The CDS role engages with so many different teams: health information management, clinicians, executive, safety and quality…the list goes on. While this is a dynamic and exciting place to be, it can make the CDS feel that they don’t quite “fit” anywhere. My experience was that I had enjoyed a strong sense of ‘team’ and connection within my clinical environment and also with my team of educators. These bonds remained strong throughout my role as a CDS and there were many times these connections I had not only enhanced my development professionally, but positively impacted the CDI team as a whole.
We know that CDI programs rely on a strong collaborative relationship between the health information manager, the clinical coding team, and the CDS. Strong pre-existing bonds within these teams may make you initially feel like an outsider. Coders may feel threatened by the CDS role particularly if they haven’t been educated on the program’s processes and aims.
I have learnt that CDI program success comes when there is sharing of knowledge and inclusivity. Hospital wide clinician education can really raise the profile of the Health Information team. Not only does this add value to the program, but it often facilitates a sturdy relationship with the CDS. Often the most positive outcomes arise when members of the clinical coding team attend the sessions.

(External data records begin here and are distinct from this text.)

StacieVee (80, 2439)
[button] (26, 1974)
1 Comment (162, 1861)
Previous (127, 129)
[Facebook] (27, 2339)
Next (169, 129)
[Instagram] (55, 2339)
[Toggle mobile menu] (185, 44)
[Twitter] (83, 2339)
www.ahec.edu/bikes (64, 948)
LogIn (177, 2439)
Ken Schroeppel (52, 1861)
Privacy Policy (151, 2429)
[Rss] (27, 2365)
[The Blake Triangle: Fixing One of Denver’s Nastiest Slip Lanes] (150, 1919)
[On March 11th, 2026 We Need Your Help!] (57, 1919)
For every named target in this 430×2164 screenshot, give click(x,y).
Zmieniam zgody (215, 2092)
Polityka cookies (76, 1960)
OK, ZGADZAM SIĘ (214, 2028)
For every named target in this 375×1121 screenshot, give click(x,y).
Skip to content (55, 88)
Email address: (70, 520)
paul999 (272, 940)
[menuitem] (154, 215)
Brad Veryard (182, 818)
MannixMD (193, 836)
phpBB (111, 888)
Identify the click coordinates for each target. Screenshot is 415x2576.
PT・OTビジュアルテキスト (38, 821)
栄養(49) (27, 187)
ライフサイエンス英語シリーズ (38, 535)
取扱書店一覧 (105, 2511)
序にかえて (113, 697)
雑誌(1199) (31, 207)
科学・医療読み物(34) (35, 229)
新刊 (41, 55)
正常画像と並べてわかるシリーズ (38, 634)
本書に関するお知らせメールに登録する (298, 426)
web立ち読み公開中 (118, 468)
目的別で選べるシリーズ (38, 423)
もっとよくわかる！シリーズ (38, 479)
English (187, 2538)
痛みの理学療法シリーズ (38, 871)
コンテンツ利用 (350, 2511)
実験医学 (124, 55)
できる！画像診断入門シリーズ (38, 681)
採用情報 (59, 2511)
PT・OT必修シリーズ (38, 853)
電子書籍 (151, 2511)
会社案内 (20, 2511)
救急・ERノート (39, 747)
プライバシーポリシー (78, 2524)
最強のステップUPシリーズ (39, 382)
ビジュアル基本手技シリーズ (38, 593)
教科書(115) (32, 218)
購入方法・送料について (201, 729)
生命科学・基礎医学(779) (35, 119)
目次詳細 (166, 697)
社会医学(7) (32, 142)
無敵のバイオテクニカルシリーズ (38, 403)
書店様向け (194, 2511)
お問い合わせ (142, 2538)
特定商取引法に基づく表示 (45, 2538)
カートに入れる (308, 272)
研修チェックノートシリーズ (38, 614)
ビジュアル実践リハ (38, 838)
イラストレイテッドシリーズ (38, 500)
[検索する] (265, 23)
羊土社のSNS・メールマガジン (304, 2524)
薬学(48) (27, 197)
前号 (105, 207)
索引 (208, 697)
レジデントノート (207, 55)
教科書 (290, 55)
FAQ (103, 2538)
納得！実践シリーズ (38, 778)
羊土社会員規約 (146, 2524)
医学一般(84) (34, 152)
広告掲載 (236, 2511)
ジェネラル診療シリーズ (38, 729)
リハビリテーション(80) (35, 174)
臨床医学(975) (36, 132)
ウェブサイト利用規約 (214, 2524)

Having shared with you my own experiences of adapting to a CDS role, and looking at some of the challenges it may bring, I want to reassure you that the role is pretty amazing, and I wouldn’t change my experience for anything! I celebrated as a CDS, and continue to celebrate every day in my current role, how CDI programs ultimately increase transparency in the medical record, contributing to the delivery of safer care to every patient.